Written in Their Faces steht auf dem Umschlag. Laut Almut Hüfler meinte Klaus Maria Einwanger damit, "dass sich in den Gesichtern dieser Menschen exemplarisch eine Veränderung zeigte, die vergleichbar schien mit den Umbrüchen der Industrialisierung des 19. Jahrhunderts." Wenn man das in diesen Gesichtern sehen will, so kann man das, doch dass die Gesichter dieses ihnen Zugeschriebene zeigen, ist nichts als eine Behauptung – eine sehr weit hergeholte. Zudem: wir sehen in Bildern vor allem uns selber: Was Almut Hüfler in diese Bilder hineinliest, ist ihr historisches Wissen; mit dem, was diese Fotos zeigen, hat es nichts zu tun. Das liegt auch daran, dass das, was sie in diese Fotos hineininterpretiert, diese zweidimensionalen Reduktionen einer dreidimensionalen Realität gar nicht zeigen können
Andererseits: Ihr Text (die anderen stammen von Ute Lemper, Martin Walker, Bobbie van der List, Christoph Kappes und Sonya Winterberg) ist so recht eigentlich der einzige, der sich auf Aufnahmen in diesem Band bezieht. Und auf diese so reagiert, wie man es meiner Meinung nach tun sollte – sie beschreibt, was sich ihren Augen darbietet, und sie stellt Fragen. "Ein leichtes Lächeln spielt um seine Mundwinkel. Was sagt dieser Blick, dieses Lächeln? Was weiss er? Was hat er gesehen? Wie erlebt er das Interesse seines Gegenübers? Wie denkt er über seine Lage?"

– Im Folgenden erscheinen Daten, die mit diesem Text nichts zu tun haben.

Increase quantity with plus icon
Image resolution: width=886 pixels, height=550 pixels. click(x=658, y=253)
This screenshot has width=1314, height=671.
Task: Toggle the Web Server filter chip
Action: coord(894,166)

Almut Hüfler lässt auch Klaus Maria Einwanger zu Wort kommen, der ausführt, wie er dazu kam, Taxifahrer in New York zu porträtieren. Auch er stellt Fragen, zitiert dann die Antworten einiger Fahrer, und gibt seinen Eindruck von ihnen wieder. In London trifft er dann auf eine ganz andere Stimmung. "Verglichen mit New York erlebte ich hier eine ganz andere Energie. Während dort die Stimmung von Resignation und Aggression geprägt war und Demonstranten einen sehr anklagenden, lauten Protest lebten, schienen die Londoner Cab Drivers von einem anderen, fast schon optimistischen Kampfgeist erfüllt." Die Taxifahrer in Tokio erlebt der Fotograf dann noch einmal anders. "Das ist einfach mehr Aufmerksamkeit, Achtsamkeit und Wertschätzung im Spiel."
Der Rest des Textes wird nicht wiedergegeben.